--- Work request ---
The span to repeat in the listing below runs from the line containing "Task: Select the Object Selection tool" to the line containing "Task: Click info icon next to DESKTOP 100%", inclusive. Repeat it exactly, and only it.

-- Records shown follows --

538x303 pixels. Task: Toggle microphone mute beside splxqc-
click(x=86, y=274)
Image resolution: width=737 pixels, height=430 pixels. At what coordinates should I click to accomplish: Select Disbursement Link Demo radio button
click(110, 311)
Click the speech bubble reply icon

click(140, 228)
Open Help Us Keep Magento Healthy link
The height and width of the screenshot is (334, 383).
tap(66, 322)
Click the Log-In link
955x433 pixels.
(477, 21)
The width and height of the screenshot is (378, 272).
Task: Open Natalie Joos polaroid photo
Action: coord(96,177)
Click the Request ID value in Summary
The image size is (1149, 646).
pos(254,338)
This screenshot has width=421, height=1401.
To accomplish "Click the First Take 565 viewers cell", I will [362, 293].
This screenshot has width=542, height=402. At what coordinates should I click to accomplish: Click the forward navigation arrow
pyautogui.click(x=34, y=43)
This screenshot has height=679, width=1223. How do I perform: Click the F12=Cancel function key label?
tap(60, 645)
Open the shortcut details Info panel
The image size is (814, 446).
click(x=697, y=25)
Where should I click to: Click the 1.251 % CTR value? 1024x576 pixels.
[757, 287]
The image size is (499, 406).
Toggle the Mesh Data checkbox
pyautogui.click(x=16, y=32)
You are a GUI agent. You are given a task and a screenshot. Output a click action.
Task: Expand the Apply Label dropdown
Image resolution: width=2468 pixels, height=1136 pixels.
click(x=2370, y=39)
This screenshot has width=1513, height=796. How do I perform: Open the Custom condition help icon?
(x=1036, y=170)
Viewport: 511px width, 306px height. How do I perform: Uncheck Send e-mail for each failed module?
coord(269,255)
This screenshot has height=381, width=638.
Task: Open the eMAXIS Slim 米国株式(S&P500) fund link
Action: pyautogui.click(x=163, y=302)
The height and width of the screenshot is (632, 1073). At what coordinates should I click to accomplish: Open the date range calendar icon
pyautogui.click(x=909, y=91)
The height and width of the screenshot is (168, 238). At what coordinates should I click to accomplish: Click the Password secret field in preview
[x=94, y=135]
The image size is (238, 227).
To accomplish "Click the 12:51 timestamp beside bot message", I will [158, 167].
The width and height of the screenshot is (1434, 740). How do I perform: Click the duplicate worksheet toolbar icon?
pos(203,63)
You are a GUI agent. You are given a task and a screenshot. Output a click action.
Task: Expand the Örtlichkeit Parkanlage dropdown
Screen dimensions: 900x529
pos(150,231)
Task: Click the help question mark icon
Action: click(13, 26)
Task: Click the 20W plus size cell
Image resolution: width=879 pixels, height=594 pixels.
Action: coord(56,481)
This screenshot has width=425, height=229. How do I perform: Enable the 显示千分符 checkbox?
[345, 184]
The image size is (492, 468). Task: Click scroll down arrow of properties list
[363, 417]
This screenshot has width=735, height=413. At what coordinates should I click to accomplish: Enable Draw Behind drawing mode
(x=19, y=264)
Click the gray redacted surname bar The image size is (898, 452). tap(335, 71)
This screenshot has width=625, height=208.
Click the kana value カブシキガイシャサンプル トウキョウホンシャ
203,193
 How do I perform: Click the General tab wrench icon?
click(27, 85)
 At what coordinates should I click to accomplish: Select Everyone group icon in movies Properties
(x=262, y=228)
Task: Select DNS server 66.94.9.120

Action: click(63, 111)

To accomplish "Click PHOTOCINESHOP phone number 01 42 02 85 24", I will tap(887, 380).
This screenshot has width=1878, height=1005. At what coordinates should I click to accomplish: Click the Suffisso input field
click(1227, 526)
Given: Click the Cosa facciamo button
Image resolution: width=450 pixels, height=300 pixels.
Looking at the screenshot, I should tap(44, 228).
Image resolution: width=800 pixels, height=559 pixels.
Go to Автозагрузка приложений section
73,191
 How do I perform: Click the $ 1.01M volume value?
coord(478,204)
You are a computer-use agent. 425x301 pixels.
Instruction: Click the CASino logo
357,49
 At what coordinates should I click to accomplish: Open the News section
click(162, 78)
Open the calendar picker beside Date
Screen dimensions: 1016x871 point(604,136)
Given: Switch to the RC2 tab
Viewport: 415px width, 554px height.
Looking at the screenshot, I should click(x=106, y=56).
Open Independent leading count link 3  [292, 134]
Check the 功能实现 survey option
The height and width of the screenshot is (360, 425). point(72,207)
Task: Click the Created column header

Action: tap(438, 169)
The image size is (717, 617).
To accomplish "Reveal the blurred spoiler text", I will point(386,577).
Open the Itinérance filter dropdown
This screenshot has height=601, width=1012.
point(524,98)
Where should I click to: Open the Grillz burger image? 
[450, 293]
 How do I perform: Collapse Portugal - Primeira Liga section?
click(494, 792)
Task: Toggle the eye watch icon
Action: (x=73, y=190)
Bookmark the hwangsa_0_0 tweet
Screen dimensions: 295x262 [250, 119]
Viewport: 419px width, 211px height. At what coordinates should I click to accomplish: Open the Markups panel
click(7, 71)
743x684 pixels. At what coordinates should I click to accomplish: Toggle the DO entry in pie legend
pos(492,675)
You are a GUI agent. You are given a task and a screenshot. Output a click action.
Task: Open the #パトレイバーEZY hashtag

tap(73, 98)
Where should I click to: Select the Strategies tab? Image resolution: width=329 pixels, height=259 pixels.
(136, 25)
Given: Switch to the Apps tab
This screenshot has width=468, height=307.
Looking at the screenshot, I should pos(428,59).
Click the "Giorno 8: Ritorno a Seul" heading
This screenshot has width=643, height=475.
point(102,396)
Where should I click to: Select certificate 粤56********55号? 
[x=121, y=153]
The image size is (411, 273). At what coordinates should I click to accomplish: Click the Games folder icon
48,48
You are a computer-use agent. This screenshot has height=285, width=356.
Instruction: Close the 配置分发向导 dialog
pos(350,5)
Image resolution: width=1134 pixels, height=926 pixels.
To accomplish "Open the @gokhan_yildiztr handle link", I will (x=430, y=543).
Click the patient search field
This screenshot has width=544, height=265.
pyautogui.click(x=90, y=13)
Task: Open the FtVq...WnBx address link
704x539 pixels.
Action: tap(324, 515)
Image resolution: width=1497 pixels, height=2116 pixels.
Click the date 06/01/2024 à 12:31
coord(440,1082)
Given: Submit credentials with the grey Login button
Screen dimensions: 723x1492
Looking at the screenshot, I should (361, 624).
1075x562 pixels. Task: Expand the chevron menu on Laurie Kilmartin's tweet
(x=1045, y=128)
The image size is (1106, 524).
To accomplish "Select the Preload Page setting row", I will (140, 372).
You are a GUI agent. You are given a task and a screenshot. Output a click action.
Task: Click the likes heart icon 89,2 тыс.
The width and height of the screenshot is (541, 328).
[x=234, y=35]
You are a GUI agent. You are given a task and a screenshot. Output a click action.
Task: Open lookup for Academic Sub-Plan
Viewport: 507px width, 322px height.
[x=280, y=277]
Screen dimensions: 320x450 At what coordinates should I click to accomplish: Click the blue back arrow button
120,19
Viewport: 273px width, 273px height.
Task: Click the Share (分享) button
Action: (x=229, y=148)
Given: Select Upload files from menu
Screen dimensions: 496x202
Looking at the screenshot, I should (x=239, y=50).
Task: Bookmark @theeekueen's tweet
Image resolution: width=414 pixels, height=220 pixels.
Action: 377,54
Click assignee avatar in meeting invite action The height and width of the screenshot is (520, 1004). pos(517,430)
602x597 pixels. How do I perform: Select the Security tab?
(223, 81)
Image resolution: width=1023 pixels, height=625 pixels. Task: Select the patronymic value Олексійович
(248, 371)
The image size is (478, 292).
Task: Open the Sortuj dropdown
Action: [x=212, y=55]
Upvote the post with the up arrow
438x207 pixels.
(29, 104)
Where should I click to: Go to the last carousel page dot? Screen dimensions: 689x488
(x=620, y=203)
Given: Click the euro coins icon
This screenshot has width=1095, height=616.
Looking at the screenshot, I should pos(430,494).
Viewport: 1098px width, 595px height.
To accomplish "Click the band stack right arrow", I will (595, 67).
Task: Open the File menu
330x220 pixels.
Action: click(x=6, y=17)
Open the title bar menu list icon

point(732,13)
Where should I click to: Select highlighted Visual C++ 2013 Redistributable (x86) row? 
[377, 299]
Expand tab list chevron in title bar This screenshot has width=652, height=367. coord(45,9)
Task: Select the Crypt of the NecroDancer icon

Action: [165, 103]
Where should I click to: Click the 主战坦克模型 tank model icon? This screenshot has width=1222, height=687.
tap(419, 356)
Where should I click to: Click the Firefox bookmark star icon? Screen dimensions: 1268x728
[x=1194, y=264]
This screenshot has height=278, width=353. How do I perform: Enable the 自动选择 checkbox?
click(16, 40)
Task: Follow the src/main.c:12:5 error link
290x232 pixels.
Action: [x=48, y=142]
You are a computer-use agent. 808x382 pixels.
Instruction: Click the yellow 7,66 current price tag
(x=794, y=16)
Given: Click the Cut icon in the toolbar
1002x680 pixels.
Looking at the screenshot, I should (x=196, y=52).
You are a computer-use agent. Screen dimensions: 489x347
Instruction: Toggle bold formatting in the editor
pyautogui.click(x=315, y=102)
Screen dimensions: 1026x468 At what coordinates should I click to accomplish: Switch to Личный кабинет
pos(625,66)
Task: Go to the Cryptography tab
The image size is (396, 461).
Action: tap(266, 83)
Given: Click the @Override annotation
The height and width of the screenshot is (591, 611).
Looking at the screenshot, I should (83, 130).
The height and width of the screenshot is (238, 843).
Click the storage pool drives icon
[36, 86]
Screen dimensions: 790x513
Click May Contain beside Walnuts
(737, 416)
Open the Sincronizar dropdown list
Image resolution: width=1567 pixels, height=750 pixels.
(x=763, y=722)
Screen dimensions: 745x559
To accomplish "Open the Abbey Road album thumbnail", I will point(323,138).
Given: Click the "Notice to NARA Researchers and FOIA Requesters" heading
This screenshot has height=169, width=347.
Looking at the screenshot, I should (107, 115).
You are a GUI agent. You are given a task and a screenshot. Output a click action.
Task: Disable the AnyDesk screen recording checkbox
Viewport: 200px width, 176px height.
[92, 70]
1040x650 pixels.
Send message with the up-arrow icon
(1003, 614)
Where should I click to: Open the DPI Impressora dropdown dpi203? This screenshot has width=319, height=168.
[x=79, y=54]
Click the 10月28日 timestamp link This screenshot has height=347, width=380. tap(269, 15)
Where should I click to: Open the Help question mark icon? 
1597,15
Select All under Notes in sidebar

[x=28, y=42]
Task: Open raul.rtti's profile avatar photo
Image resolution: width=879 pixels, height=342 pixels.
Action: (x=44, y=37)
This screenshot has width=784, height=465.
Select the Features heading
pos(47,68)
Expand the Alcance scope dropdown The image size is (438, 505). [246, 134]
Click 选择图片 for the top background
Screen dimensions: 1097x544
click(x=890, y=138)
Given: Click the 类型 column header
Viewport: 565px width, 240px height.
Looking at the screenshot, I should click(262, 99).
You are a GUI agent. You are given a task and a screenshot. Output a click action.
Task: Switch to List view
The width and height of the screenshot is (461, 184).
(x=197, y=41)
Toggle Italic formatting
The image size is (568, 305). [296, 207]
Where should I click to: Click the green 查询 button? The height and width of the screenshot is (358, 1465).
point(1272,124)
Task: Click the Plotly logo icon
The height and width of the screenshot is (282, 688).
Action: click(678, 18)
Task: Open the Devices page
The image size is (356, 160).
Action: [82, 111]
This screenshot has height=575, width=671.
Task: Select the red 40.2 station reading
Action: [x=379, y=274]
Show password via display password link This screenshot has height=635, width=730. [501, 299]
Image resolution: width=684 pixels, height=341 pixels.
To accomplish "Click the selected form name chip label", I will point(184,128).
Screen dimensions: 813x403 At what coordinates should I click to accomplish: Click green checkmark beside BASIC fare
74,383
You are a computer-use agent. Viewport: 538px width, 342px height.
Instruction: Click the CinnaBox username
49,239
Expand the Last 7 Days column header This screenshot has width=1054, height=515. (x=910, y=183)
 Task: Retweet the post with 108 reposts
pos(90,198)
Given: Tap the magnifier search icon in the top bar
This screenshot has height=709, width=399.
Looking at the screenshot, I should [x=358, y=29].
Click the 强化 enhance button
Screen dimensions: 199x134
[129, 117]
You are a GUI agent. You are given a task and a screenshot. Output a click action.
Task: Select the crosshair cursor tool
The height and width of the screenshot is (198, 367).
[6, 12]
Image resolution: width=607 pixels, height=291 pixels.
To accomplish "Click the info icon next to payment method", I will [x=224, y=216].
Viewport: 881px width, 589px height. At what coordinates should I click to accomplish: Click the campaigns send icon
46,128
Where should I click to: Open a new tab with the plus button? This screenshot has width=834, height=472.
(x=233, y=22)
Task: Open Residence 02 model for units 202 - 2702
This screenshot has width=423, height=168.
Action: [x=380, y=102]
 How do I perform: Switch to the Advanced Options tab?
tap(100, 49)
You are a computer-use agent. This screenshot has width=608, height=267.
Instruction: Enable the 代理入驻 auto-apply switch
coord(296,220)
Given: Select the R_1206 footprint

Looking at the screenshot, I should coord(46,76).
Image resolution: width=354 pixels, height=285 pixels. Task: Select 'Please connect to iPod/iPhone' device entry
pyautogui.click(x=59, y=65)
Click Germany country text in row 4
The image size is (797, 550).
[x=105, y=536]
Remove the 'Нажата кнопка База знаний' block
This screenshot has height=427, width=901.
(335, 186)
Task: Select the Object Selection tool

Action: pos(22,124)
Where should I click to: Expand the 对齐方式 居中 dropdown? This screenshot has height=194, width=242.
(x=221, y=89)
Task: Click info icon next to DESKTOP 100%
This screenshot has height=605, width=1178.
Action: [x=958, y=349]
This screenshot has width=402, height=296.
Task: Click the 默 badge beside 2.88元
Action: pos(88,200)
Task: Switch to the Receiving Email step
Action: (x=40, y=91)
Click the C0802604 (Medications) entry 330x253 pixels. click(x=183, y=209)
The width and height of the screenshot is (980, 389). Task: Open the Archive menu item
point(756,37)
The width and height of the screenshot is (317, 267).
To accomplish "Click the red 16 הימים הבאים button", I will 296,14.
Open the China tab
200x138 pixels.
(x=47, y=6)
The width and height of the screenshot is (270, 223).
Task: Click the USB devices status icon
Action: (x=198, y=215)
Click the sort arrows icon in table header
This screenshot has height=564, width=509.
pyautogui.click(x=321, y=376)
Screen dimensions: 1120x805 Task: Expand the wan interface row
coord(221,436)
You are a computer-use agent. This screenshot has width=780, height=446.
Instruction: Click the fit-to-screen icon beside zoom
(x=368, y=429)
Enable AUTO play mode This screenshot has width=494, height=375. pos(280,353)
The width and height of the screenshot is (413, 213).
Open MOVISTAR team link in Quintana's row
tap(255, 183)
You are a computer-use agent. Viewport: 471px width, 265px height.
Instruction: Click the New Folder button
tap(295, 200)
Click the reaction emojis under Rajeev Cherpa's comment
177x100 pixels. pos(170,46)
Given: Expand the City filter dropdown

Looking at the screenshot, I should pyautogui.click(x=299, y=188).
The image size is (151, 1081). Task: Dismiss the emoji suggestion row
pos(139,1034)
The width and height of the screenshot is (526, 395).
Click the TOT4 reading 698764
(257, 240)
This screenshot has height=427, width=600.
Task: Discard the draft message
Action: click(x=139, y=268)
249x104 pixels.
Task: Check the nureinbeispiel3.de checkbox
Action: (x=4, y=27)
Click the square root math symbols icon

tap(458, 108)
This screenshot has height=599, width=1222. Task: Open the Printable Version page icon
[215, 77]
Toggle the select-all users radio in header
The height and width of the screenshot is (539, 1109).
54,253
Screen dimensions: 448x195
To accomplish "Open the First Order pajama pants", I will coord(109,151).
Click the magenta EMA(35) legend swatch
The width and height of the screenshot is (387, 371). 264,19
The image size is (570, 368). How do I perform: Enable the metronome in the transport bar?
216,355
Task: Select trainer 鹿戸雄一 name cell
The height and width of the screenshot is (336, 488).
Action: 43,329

-- Records shown concluded --

--- Response for this exercise ---
Task: Select the Object Selection tool

Action: pos(22,124)
Where should I click to: Expand the 对齐方式 居中 dropdown? This screenshot has height=194, width=242.
(x=221, y=89)
Task: Click info icon next to DESKTOP 100%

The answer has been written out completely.